Could you give the listing lines, from the one containing "Given: Open window menu of snapshot dialog" through the end of the listing, inclusive, as a Markdown table with the columns Row and Listing line? Skip blank lines and leave the pictures out.

Begin

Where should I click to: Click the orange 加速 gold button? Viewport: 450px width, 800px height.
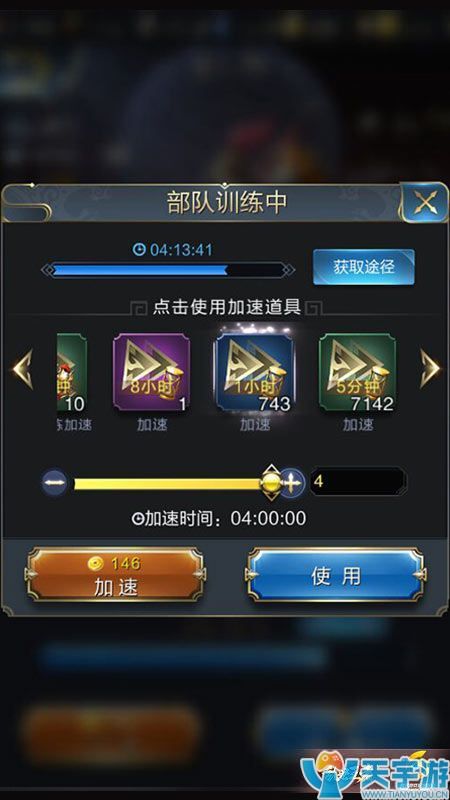point(115,575)
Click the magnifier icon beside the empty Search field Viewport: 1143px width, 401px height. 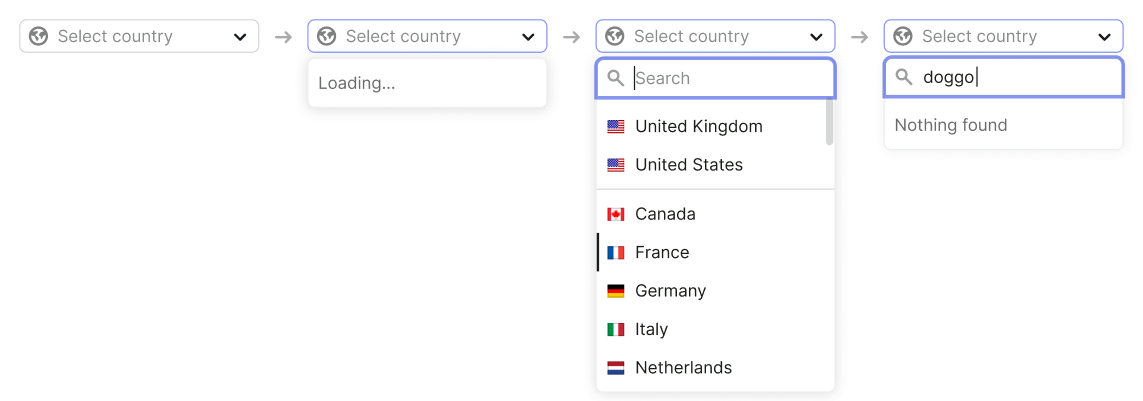click(616, 78)
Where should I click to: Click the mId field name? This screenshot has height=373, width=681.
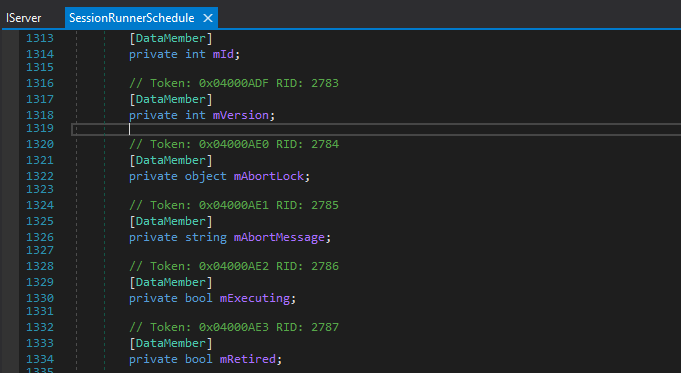tap(224, 54)
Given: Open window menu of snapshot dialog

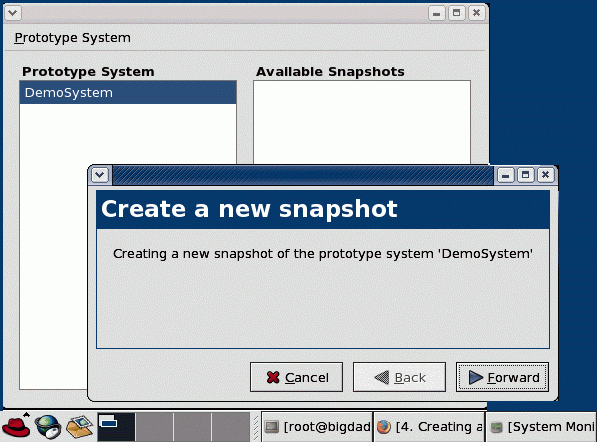Looking at the screenshot, I should tap(100, 175).
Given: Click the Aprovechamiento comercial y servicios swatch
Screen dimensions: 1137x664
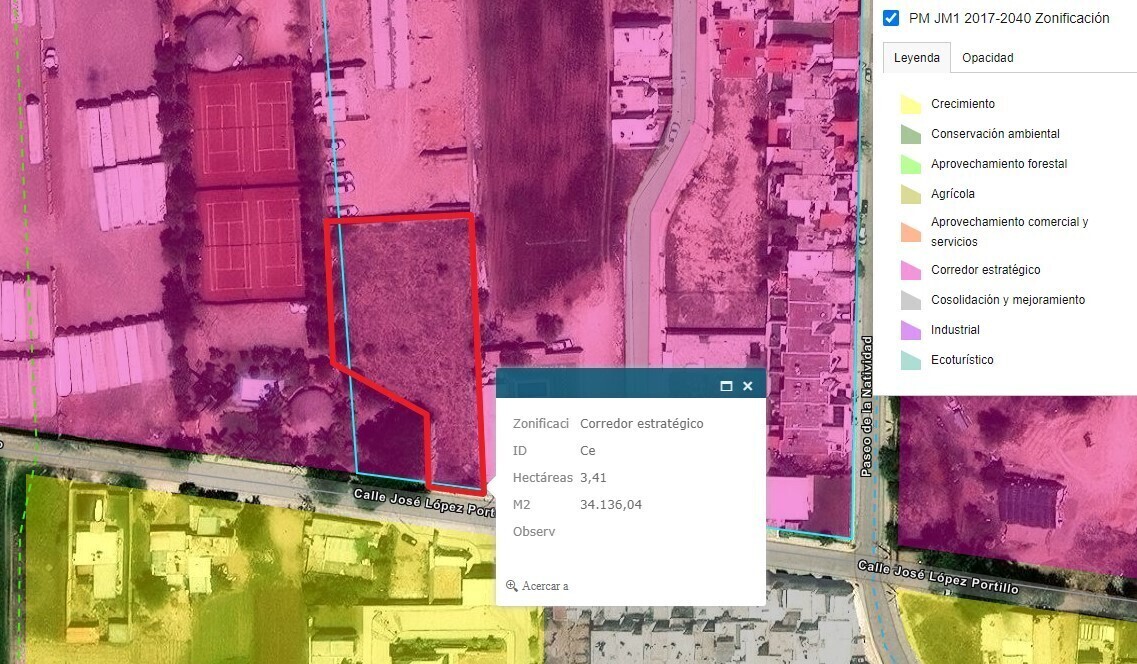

End

▶ **ANSWER TO THIS TASK**
| Row | Listing line |
|---|---|
| 1 | Given: Open window menu of snapshot dialog |
| 2 | Looking at the screenshot, I should tap(100, 175). |
| 3 | Given: Click the Aprovechamiento comercial y servicios swatch |
| 4 | Screen dimensions: 1137x664 |